Task: Copy out all the rows below, switching "column header" to "column heading" wherever it appears and keeping everything else the same. Leave the pictures out.

Exercise input:
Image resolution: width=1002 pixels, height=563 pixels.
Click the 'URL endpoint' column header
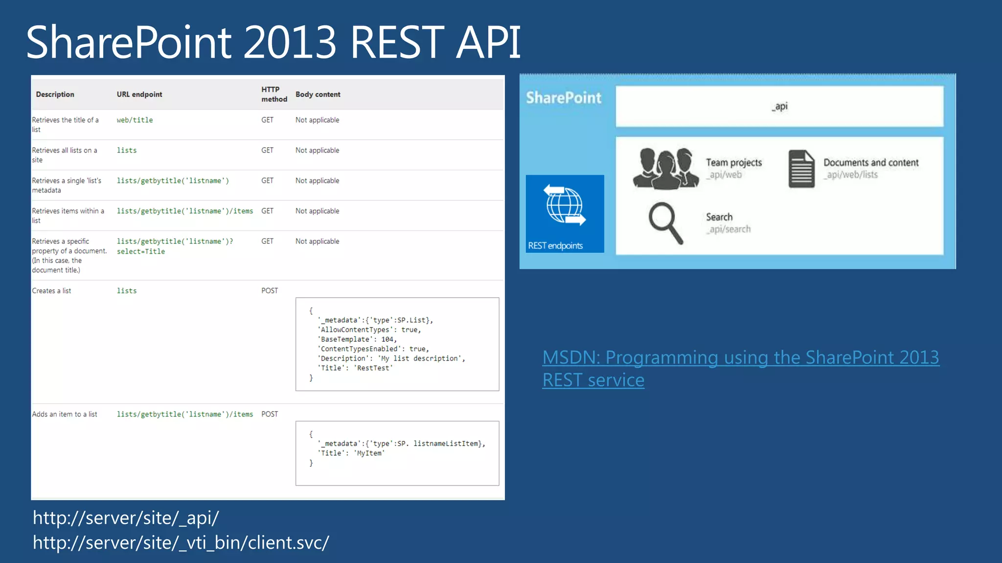coord(139,94)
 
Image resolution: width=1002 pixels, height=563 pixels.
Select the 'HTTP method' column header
coord(273,94)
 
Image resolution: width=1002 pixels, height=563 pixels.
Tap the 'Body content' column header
coord(318,94)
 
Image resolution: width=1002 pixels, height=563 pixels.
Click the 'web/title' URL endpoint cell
coord(135,120)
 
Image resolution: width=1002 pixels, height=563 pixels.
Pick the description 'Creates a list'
coord(51,291)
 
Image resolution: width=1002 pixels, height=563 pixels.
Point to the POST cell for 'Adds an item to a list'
coord(270,414)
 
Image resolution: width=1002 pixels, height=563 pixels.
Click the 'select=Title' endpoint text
coord(141,252)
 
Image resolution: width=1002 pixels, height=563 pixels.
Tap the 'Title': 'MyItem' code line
coord(353,454)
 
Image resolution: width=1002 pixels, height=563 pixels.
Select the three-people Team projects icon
coord(666,169)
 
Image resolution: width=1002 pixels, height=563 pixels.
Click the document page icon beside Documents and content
coord(801,169)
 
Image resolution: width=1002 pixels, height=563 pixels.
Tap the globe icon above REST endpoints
coord(565,205)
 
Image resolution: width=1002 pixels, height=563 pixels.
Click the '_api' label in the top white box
coord(780,107)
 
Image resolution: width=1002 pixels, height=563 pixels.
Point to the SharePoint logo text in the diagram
coord(564,98)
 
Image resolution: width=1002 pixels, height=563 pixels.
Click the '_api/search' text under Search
coord(729,230)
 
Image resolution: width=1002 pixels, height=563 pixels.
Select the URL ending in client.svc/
coord(181,543)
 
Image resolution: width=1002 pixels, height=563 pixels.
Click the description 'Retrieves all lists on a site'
coord(65,155)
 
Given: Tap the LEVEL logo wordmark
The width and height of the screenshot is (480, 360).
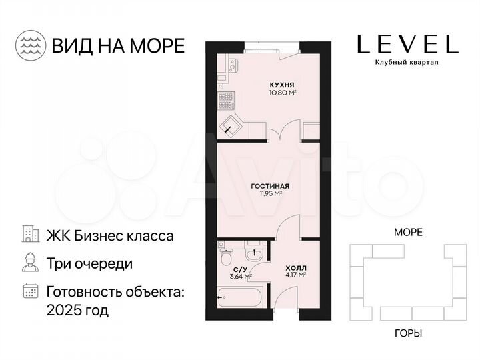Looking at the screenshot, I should (407, 45).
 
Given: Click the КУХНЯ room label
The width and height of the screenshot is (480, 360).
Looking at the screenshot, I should (283, 85).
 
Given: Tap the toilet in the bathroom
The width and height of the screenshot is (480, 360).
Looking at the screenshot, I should (227, 257).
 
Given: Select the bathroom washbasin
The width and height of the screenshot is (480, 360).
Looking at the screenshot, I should (254, 254).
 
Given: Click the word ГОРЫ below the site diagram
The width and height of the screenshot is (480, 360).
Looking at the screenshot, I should (408, 333).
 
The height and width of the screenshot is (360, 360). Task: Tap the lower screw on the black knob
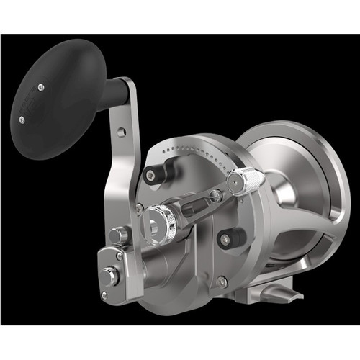(x=22, y=120)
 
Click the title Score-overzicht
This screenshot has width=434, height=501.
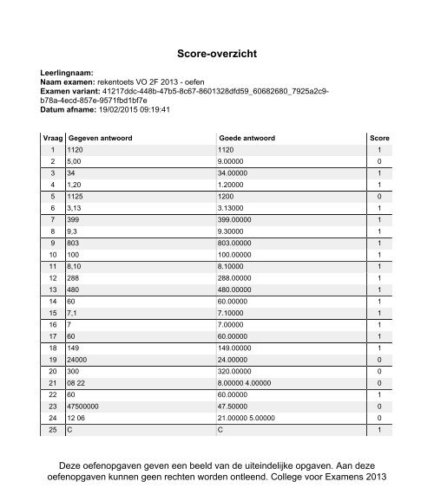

Complete output:
Image resolution: width=1002 pixels, height=563 pixels.
Click the 'URL endpoint' column heading
coord(139,94)
 
Image resolution: width=1002 pixels, height=563 pixels.
Select the 'HTTP method' column heading
coord(273,94)
 
Image resolution: width=1002 pixels, height=563 pixels.
Tap the 'Body content' column heading
coord(318,94)
 
Image resolution: width=1002 pixels, height=563 pixels.
Click the 'web/title' URL endpoint cell
coord(135,120)
 
Image resolution: width=1002 pixels, height=563 pixels.
Pick the description 'Creates a list'
coord(51,291)
 
Image resolution: width=1002 pixels, height=563 pixels.
Point to the POST cell for 'Adds an item to a list'
coord(270,414)
 
Image resolution: width=1002 pixels, height=563 pixels.
Click the 'select=Title' endpoint text
coord(141,252)
 
Image resolution: width=1002 pixels, height=563 pixels.
Tap the 'Title': 'MyItem' code line
coord(353,454)
 
Image resolution: width=1002 pixels, height=563 pixels.
Select the three-people Team projects icon
coord(666,169)
 
Image resolution: width=1002 pixels, height=563 pixels.
Click the document page icon beside Documents and content
coord(801,169)
 
Image resolution: width=1002 pixels, height=563 pixels.
Tap the globe icon above REST endpoints
coord(565,205)
 
Image resolution: width=1002 pixels, height=563 pixels.
Click the '_api' label in the top white box
coord(780,107)
 
Image resolution: width=1002 pixels, height=563 pixels.
Point to the SharePoint logo text in the diagram
coord(564,98)
 
Image resolution: width=1002 pixels, height=563 pixels.
Click the '_api/search' text under Search
coord(729,230)
 
Image resolution: width=1002 pixels, height=563 pixels.
Select the URL ending in client.svc/
coord(181,543)
 
Image resolution: width=1002 pixels, height=563 pixels.
Click the description 'Retrieves all lists on a site'
coord(65,155)
 
Given: Tap the LEVEL logo wordmark
The width and height of the screenshot is (480, 360).
Looking at the screenshot, I should (407, 45).
 
Given: Click the КУХНЯ room label
The width and height of the screenshot is (480, 360).
Looking at the screenshot, I should (283, 85).
 
Given: Tap the toilet in the bathroom
The width and height of the screenshot is (480, 360).
Looking at the screenshot, I should (227, 257).
 
Given: Select the bathroom washbasin
The width and height of the screenshot is (480, 360).
Looking at the screenshot, I should (254, 254).
 
Given: Click the word ГОРЫ below the site diagram
The width and height of the screenshot is (480, 360).
Looking at the screenshot, I should (408, 333).
 
The height and width of the screenshot is (360, 360). Task: Tap the lower screw on the black knob
(x=22, y=120)
 
Click the title Score-overzicht
This screenshot has width=434, height=501.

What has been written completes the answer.